There are homes in which a reasonable person wouldn’t (or couldn’t) attempt maintenance cleaning, but the problem is more a matter of organization than cleaning. For example, in the kitchen the problem may not be a long-term collection of dirt, grime, and grease, but instead a fairly short-term collection of dirty pots and pans on the stove top and surrounding counters. And maybe there are dirty dishes from the last few days filling the sink and overflowing onto additional counter space…children’s toys strewn about on the floor…a 75% complete jigsaw puzzle on additional counter space…and coats, clothes, and shoes on and around the chair in the corner. We’re sure you could paint an even more complete picture.
Such a room needs to be picked up first, not cleaned first. There is a huge difference. You should fill the dishwasher – not haul out specialized cleaning tools. You should pick up the toys and clothes – not rent a floor machine. This is as much an organizational problem as it is a cleaning problem. (We would like to tackle that subject – but not now. Check out our book Spring Cleaning for more detail!)

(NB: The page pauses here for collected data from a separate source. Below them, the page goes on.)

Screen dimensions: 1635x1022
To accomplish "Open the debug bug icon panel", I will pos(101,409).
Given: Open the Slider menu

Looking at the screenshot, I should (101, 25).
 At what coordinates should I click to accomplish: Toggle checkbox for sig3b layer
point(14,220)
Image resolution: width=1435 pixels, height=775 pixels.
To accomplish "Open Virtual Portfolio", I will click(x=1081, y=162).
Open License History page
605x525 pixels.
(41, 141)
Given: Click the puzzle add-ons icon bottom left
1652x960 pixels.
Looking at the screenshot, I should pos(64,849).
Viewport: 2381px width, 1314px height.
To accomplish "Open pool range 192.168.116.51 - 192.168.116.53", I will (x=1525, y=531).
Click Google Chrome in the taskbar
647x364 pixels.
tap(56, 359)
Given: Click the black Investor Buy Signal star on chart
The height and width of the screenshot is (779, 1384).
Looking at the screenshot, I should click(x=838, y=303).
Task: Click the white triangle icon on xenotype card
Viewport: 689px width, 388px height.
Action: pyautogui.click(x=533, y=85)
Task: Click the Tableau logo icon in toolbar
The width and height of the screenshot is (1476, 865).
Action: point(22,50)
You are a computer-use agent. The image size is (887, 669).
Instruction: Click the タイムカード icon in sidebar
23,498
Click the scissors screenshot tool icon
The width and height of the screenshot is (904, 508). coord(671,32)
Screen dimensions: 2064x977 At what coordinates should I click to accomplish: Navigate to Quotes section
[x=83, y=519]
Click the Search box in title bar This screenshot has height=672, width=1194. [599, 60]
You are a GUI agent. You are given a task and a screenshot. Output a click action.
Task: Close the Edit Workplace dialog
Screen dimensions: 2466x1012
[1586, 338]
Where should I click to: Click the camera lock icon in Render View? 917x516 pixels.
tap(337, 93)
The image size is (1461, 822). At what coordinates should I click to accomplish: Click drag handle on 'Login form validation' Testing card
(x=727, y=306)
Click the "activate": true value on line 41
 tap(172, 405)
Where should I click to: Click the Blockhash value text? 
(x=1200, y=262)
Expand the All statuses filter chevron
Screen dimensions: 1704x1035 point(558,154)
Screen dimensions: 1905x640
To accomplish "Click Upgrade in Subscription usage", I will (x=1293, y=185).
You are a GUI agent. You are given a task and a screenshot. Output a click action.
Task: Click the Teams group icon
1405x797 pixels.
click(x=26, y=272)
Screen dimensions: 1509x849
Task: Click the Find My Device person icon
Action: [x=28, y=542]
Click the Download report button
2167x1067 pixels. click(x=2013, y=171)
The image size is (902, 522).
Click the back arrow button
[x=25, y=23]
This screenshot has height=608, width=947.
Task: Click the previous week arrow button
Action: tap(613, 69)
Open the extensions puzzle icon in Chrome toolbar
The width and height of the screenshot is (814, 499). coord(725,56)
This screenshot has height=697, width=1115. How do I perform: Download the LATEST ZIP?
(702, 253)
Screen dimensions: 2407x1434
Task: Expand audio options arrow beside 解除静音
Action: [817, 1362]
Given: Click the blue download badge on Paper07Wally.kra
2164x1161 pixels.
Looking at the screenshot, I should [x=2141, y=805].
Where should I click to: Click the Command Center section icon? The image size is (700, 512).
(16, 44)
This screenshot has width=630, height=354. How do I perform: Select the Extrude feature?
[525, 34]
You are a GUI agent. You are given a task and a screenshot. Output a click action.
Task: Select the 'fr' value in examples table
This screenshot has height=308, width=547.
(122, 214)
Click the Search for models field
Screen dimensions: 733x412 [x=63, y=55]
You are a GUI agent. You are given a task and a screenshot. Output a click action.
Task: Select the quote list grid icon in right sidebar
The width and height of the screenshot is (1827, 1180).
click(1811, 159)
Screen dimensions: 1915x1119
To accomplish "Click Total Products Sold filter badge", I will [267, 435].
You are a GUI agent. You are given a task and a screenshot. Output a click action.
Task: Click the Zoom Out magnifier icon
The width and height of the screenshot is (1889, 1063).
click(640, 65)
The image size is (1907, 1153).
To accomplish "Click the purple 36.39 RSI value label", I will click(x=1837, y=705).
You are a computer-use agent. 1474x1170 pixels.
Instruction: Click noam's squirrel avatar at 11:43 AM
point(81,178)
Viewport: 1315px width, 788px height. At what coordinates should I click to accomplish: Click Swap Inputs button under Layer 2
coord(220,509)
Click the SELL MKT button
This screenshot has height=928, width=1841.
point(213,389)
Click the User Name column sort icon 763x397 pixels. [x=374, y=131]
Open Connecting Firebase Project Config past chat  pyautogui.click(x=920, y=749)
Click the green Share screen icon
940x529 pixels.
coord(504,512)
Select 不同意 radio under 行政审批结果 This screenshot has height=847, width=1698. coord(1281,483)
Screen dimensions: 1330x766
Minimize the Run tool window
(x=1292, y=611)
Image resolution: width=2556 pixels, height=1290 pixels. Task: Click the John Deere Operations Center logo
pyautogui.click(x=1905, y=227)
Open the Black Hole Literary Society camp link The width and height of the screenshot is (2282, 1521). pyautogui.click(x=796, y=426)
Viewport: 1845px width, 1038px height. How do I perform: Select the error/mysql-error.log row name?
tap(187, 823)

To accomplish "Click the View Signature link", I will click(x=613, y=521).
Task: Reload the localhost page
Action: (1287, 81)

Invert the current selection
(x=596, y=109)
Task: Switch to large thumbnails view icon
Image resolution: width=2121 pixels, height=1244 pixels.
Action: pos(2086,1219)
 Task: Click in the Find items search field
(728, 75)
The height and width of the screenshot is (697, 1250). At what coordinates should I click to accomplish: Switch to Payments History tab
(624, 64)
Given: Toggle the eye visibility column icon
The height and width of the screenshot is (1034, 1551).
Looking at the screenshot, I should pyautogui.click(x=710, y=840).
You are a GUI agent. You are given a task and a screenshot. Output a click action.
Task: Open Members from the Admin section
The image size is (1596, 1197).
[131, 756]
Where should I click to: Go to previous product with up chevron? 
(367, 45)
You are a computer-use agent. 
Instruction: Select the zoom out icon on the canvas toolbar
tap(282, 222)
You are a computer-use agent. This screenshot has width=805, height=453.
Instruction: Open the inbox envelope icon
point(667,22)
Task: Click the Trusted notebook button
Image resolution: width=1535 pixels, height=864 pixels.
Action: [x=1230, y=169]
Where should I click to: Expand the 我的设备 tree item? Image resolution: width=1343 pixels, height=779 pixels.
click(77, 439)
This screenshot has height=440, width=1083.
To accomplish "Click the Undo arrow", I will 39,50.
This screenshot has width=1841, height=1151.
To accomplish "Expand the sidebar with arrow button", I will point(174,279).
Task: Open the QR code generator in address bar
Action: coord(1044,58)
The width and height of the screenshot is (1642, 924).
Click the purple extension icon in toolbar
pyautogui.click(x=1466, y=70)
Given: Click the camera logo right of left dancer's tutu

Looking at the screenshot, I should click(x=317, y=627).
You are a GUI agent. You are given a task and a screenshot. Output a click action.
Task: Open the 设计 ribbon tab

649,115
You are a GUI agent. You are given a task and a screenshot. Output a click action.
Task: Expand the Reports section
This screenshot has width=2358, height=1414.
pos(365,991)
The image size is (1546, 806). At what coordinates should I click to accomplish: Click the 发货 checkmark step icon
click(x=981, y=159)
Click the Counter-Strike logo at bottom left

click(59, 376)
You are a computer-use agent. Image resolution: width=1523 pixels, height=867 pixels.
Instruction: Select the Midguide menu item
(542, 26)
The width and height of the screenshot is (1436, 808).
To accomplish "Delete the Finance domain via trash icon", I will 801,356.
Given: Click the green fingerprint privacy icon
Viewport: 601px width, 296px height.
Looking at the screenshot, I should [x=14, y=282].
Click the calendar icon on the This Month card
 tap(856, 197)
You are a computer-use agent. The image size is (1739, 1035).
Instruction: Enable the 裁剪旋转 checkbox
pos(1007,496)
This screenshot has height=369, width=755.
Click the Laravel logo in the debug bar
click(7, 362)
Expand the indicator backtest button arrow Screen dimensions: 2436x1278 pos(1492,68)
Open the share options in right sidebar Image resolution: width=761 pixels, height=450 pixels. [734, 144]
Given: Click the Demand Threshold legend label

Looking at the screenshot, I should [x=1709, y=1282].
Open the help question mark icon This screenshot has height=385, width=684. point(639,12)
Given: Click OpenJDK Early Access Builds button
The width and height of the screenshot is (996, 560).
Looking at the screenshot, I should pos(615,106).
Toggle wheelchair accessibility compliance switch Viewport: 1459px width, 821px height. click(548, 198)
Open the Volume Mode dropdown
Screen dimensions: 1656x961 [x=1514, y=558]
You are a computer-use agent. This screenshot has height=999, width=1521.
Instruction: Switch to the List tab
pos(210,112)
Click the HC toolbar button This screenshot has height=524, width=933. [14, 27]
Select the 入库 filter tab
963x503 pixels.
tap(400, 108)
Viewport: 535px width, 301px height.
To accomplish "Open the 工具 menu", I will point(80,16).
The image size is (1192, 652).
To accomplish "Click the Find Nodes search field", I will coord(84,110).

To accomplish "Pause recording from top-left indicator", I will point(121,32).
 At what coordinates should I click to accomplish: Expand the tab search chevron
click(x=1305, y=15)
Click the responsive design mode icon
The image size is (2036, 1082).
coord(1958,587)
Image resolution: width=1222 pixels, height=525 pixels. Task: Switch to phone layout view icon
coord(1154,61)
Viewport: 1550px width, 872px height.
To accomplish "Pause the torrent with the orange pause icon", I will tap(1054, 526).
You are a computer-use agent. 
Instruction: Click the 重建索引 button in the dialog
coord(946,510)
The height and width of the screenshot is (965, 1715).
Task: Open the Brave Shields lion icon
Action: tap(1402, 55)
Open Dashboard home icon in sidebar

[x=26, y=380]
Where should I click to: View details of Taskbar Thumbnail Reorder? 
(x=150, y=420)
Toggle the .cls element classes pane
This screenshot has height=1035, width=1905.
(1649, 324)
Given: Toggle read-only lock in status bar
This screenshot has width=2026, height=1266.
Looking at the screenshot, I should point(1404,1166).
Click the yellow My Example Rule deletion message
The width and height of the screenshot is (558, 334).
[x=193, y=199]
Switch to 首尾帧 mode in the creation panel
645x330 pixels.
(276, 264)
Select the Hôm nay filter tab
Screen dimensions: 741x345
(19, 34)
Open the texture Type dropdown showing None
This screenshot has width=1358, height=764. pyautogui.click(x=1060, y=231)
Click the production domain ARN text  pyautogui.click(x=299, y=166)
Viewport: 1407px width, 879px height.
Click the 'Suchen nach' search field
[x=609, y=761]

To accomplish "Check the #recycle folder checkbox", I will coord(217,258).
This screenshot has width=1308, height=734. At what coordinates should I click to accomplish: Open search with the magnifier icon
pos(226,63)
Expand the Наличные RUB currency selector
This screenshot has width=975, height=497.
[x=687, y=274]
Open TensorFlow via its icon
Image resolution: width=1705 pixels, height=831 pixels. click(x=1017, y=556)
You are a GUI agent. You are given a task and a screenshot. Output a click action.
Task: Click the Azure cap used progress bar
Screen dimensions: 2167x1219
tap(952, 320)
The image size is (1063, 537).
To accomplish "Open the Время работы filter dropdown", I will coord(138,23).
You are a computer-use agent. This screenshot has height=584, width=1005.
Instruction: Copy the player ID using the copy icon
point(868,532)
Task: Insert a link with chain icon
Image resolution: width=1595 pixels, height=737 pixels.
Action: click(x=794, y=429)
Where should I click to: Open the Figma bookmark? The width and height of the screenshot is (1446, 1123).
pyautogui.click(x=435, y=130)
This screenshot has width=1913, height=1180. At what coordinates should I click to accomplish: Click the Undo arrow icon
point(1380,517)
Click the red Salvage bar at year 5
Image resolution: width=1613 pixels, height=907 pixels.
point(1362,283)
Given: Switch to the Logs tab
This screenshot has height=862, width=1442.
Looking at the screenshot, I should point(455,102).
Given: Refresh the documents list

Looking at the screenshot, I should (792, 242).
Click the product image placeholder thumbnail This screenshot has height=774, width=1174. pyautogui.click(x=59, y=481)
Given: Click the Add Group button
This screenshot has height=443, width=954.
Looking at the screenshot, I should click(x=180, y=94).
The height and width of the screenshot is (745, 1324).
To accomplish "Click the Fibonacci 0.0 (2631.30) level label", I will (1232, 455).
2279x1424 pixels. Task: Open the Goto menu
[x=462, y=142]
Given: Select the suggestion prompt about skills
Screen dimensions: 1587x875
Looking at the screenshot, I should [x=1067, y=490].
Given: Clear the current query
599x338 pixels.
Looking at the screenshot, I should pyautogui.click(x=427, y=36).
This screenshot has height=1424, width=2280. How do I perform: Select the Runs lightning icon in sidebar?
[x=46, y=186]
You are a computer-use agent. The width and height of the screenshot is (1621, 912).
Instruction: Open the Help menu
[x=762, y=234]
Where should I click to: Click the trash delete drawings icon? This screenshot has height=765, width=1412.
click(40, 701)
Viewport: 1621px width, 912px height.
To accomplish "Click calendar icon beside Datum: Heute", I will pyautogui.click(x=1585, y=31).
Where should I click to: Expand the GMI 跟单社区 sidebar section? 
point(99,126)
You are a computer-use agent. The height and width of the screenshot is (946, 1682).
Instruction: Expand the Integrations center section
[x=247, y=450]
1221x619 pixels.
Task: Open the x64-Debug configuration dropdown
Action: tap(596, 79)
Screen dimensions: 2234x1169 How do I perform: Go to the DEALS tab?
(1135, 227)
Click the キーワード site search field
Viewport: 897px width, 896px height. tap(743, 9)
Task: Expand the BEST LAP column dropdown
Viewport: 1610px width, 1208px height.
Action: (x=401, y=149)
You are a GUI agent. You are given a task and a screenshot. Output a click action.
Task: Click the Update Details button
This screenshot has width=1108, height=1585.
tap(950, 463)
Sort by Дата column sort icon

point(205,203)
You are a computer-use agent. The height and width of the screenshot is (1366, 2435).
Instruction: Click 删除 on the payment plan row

You already really know what you have to do. Put things away before you start to clean. Threaten or cajole other family members to do so also. If you just put things away when you finish with them your life will be transformed. Hang up your coat when you take it off instead of first tossing it on a chair for a day or two. It’s easier and faster, your house will look better, and the rooms won’t be cluttered all the time. But you already knew that. Now all that remains is to do it. You may have a little fight with yourself when you do, but go ahead and be organized in spite of yourself. Fake it until it’s routine enough to become a genuine impulse.